Sustainable Energy

New, cutting edge reactors could completely reshape the way people think about nuclear power plants

Small modular reactors could help transform the way we think about nuclear power

An Oregon business has developed technology that could help to alter the way we think about nuclear power. NuScale Power's small modular reactors, or SMRs, measure 65 feet tall and 9 feet in diameter.

Jose N Reyes, co-founder and CTO of the business, told CNBC's Sustainable Energy that they were "commercializing a small, modular reactor. It's a nuclear power reactor, that's a pressurized water reactor that can produce 50 megawatts electric… enough power for about 50,000 homes."

For its part, the U.S. Department of Energy's (DOE) Office of Nuclear Energy has said that advanced small modular reactors are a key part of the department's "goal to develop safe, clean and affordable nuclear power options."

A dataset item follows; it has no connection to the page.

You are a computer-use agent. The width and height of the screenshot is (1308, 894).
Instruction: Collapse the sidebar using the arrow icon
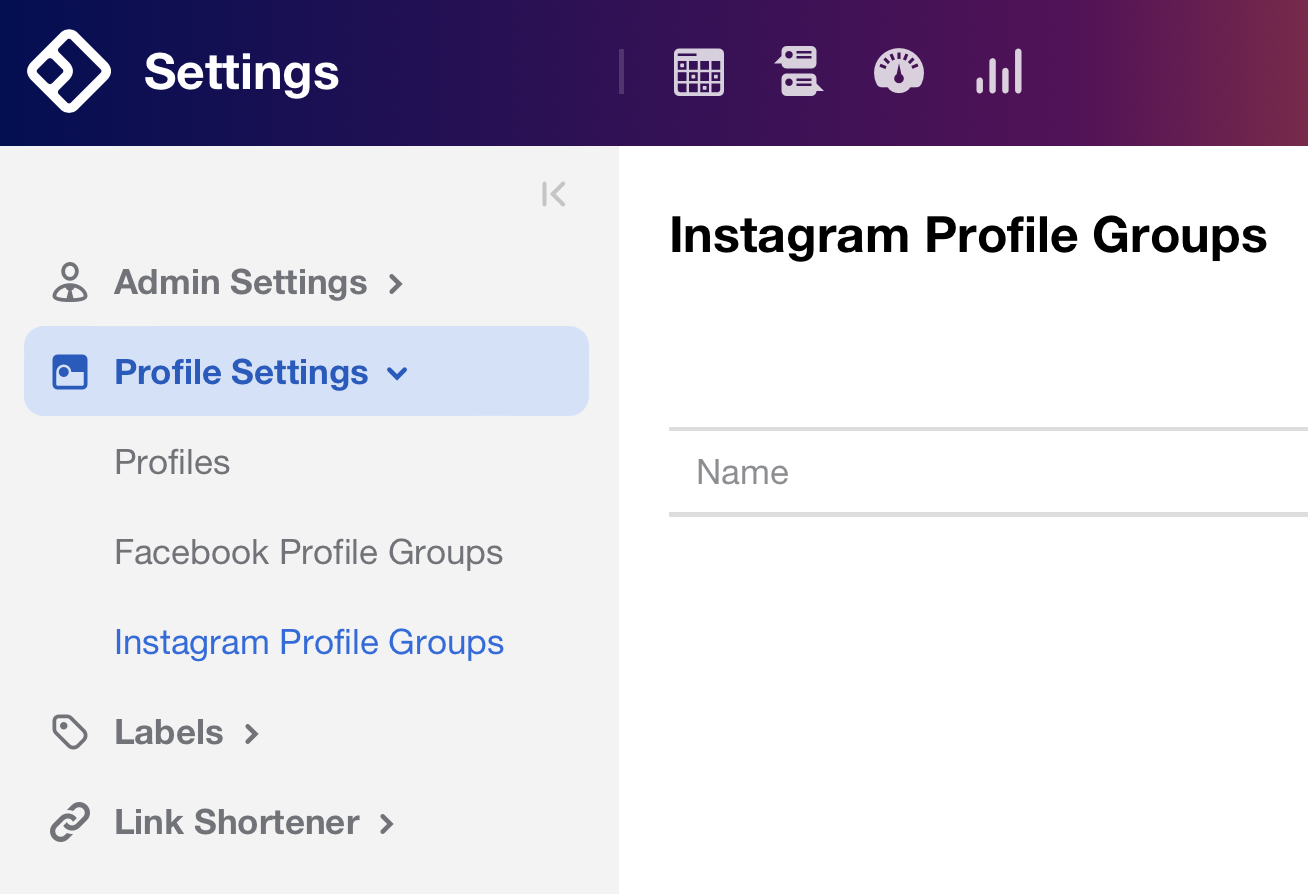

According to the DOE, the advantages of advanced SMRs include their relatively small size, lower capital investment and "provisions for incremental power additions."

Reyes added that the NuScale power module consisted of a reactor vessel inside a containment vessel, all factory manufactured. As many as 12 modules can be operated and monitored from a single control room. Reyes went on to explain that the design was scalable, and that customers could add power as and when it was needed.

One potential advantage of the modular system lies in the amount of space it takes up, with Reyes saying that a NuScale facility's 'protective zone' could be at a site's boundary.

"What that means then, is a reduction in cost but it also reflects the fact that this is a very, very safe plant," he claimed. By contrast, Reyes said that traditional nuclear power plants in the U.S. were required to have a 10 mile radius around the plant to act as a protective zone.

The director general of the OECD's Nuclear Energy Agency, William D. Magwood IV, told Sustainable Energy that SMRs were an "entirely new way of building a nuclear power plant."

Magwood IV added that the SMRs were "getting away from the large central stations that cost so much to build, and are so difficult, and replacing those with small factory built modules which can be put in place very cost effectively."